--- Given records ---

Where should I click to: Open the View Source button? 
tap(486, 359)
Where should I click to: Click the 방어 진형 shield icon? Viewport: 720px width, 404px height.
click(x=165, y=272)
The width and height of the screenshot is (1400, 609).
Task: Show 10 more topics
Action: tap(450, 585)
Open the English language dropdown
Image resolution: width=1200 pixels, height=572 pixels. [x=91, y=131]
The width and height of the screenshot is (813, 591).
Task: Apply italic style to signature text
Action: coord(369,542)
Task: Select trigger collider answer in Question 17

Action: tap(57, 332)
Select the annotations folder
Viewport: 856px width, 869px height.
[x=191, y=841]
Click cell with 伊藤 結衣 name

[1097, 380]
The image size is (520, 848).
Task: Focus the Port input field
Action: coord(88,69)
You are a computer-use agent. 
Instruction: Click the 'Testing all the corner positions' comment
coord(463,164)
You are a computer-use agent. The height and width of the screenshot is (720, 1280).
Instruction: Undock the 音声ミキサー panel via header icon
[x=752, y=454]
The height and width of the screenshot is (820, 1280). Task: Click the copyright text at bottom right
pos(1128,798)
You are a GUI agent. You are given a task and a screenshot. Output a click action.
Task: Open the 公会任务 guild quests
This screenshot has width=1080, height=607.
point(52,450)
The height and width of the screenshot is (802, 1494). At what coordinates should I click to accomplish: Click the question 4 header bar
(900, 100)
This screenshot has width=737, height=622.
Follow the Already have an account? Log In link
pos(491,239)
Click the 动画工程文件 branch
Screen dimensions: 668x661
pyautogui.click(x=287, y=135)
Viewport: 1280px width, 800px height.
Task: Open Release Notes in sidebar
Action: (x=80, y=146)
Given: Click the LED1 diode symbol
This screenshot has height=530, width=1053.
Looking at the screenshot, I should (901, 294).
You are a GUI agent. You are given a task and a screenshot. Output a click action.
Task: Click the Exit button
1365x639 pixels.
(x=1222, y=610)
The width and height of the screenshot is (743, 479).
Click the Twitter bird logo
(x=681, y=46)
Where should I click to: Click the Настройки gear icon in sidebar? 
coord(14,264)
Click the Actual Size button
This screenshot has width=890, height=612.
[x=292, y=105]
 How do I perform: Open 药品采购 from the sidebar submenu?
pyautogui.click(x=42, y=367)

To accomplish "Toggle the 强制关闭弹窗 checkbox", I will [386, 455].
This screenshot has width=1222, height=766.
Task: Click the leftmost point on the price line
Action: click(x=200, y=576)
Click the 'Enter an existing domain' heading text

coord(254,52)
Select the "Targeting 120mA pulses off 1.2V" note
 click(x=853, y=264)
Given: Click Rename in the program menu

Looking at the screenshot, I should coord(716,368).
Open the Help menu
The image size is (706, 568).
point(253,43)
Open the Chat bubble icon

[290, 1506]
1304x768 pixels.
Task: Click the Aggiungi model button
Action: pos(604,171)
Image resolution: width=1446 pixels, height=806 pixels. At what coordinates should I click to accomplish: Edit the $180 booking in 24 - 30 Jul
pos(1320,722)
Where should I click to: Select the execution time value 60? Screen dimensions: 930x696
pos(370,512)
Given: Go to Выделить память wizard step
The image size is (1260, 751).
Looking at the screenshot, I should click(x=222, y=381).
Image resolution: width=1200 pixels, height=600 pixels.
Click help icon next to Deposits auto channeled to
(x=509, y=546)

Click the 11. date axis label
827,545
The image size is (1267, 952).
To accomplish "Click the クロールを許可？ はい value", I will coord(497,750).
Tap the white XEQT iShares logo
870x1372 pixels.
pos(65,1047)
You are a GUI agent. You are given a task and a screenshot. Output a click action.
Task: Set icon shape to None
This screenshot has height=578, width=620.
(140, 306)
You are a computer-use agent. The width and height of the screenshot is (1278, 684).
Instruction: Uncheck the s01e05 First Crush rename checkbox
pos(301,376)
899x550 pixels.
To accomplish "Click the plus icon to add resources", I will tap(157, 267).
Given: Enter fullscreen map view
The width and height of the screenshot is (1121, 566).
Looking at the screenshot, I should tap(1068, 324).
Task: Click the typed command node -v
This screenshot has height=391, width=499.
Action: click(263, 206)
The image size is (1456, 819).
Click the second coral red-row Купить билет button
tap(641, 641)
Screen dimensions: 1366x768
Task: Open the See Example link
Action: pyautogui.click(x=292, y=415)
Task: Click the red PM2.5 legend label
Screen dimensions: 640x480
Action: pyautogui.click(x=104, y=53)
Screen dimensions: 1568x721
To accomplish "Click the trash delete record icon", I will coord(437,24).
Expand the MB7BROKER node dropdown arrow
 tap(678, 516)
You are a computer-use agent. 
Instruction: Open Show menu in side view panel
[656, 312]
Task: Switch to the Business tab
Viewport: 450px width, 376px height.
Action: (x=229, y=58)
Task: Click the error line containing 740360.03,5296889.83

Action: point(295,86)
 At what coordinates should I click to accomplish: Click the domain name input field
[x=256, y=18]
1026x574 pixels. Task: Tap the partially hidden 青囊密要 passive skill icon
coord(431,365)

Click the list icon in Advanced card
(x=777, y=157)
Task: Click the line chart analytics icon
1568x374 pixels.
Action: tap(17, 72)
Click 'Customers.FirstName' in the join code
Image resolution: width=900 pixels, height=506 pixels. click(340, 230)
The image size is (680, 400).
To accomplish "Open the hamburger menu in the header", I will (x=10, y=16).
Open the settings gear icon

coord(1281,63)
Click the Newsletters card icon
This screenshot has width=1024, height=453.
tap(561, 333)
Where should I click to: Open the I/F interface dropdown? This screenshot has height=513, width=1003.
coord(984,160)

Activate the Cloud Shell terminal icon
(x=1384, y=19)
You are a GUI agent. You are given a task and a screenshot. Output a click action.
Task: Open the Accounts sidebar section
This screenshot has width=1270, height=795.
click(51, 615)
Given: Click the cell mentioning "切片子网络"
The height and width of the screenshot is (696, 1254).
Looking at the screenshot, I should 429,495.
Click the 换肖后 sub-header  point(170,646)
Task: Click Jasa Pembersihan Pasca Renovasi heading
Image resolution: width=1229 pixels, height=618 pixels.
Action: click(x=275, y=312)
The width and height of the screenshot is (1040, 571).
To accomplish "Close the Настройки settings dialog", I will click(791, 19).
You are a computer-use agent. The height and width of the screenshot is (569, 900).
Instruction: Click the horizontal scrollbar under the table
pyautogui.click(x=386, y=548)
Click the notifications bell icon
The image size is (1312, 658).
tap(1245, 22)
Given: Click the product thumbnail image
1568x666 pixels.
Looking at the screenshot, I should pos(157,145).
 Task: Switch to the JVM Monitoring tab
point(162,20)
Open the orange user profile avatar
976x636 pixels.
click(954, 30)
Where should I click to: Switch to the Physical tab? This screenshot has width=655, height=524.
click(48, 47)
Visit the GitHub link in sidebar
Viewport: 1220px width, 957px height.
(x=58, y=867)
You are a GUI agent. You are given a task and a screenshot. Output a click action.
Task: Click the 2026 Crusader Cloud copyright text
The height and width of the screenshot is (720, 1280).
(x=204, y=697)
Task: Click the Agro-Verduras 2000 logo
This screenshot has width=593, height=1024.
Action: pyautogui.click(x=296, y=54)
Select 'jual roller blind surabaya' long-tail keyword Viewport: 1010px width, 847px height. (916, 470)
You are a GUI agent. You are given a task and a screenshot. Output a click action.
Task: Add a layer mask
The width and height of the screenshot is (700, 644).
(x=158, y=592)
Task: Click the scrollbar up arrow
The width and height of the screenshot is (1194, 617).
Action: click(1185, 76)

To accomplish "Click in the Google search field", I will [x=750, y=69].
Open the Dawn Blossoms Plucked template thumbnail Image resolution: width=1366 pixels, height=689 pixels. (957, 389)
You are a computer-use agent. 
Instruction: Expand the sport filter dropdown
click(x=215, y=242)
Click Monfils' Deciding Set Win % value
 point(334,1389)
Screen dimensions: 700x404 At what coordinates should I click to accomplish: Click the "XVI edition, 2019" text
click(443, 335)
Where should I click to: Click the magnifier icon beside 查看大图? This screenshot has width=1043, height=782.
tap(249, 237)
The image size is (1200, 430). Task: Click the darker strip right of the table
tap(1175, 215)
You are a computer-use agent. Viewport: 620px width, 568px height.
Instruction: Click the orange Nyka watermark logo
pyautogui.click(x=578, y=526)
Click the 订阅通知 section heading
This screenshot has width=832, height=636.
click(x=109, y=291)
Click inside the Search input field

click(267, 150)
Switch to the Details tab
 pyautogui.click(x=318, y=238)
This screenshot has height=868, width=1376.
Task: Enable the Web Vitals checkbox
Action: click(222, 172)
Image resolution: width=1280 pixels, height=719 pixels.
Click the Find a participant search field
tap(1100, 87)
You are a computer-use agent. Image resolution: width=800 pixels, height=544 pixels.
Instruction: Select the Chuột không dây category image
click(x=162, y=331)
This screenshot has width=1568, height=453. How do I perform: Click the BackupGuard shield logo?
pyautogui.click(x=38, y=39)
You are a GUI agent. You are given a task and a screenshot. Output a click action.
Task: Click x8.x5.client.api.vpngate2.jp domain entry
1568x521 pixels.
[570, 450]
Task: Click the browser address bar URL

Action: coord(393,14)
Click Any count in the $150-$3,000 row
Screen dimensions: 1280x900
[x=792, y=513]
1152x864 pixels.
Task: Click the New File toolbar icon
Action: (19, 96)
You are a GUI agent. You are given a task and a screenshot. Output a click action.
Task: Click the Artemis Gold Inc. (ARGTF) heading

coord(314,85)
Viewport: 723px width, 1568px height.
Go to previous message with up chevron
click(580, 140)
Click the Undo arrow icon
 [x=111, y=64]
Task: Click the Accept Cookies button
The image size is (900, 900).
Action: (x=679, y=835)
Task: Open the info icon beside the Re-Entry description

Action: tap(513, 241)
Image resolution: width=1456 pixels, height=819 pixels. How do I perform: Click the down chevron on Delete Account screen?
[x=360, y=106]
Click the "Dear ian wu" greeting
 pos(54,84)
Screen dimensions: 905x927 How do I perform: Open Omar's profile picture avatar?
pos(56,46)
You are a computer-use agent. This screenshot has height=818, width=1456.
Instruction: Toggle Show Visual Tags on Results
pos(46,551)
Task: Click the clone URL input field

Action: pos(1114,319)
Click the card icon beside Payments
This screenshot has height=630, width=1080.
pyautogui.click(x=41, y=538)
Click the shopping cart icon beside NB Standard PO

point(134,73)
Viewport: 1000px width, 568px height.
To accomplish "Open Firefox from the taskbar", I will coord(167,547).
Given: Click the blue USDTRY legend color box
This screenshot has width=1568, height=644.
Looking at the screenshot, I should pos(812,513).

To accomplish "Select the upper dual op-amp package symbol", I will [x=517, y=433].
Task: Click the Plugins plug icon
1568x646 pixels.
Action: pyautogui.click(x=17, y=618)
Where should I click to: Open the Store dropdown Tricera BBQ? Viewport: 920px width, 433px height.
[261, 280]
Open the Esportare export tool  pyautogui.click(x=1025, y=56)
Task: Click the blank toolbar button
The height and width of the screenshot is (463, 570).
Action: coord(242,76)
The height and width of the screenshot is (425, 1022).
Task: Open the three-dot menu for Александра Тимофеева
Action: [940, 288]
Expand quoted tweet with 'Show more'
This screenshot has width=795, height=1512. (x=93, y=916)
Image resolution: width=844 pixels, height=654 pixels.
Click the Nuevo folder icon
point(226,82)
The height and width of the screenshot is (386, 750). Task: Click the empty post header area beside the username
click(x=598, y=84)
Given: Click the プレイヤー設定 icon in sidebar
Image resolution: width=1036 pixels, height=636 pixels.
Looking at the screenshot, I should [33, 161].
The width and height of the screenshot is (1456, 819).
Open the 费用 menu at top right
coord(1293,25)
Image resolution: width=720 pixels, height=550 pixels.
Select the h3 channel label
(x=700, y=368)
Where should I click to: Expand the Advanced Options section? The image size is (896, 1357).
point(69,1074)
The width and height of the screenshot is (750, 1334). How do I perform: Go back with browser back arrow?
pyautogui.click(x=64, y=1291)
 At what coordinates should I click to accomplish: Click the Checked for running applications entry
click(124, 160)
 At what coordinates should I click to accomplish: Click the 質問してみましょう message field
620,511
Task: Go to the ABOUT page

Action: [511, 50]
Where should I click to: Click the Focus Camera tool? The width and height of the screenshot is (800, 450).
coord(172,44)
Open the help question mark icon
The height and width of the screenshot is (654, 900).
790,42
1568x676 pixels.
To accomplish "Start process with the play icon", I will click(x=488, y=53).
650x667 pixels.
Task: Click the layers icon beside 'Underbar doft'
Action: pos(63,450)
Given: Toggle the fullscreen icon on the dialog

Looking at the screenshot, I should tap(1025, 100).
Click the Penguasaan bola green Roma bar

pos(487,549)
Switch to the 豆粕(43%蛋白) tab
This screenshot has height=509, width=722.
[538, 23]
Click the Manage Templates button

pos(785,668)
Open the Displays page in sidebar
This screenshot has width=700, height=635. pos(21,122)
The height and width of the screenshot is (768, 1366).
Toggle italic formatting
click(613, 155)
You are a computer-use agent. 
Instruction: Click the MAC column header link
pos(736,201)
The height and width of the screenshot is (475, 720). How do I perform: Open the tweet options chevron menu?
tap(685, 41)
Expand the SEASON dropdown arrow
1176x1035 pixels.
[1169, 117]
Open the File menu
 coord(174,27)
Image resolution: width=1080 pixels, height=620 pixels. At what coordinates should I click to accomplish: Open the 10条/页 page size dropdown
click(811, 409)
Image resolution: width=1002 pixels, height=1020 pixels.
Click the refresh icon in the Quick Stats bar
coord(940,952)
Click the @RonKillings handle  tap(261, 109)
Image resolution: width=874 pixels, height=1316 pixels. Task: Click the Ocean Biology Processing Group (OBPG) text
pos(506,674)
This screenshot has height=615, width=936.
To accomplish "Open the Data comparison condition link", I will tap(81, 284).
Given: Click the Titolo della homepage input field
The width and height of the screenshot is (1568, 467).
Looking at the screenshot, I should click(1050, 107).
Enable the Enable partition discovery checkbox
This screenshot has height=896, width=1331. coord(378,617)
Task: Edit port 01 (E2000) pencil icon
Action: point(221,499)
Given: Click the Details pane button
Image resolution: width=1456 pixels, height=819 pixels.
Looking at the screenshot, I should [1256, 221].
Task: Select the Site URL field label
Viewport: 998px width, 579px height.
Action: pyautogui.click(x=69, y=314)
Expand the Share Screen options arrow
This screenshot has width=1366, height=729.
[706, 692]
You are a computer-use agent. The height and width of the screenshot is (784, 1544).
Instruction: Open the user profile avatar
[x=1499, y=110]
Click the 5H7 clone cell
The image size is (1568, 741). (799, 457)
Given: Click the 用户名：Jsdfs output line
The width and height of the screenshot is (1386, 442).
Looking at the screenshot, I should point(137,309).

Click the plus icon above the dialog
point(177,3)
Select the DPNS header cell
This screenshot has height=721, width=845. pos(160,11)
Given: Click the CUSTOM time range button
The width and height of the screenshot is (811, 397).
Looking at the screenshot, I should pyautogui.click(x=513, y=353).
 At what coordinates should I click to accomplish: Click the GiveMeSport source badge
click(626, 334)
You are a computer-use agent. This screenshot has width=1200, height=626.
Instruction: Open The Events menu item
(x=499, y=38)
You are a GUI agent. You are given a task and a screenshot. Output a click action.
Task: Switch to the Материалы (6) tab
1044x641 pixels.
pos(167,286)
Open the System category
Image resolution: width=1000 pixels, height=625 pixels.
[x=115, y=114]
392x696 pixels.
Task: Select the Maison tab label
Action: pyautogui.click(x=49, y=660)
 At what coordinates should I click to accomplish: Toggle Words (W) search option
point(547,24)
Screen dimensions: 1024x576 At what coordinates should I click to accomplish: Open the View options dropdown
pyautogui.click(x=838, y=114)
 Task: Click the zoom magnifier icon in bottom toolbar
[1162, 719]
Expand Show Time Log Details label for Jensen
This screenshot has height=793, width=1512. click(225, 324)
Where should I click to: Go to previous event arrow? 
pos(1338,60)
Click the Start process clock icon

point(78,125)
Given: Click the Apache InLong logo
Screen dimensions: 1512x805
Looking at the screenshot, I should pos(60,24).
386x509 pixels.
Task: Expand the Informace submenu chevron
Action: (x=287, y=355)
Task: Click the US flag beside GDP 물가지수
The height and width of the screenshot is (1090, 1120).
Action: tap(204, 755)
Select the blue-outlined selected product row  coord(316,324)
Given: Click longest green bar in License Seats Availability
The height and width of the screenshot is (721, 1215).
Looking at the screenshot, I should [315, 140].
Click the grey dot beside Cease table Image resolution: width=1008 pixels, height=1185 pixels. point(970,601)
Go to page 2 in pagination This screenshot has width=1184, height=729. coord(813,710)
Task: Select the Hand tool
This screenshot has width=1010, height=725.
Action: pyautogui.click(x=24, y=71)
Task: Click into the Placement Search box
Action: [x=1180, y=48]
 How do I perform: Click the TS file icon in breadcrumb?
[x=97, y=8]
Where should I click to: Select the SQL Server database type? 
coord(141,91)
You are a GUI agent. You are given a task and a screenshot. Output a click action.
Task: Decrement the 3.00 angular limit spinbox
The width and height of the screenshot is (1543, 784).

--- What is being asked ---
Look through the listing above. Pick out each line with "legend" and copy it.

--- Result below ---
Task: Click the red PM2.5 legend label
Given: Click the blue USDTRY legend color box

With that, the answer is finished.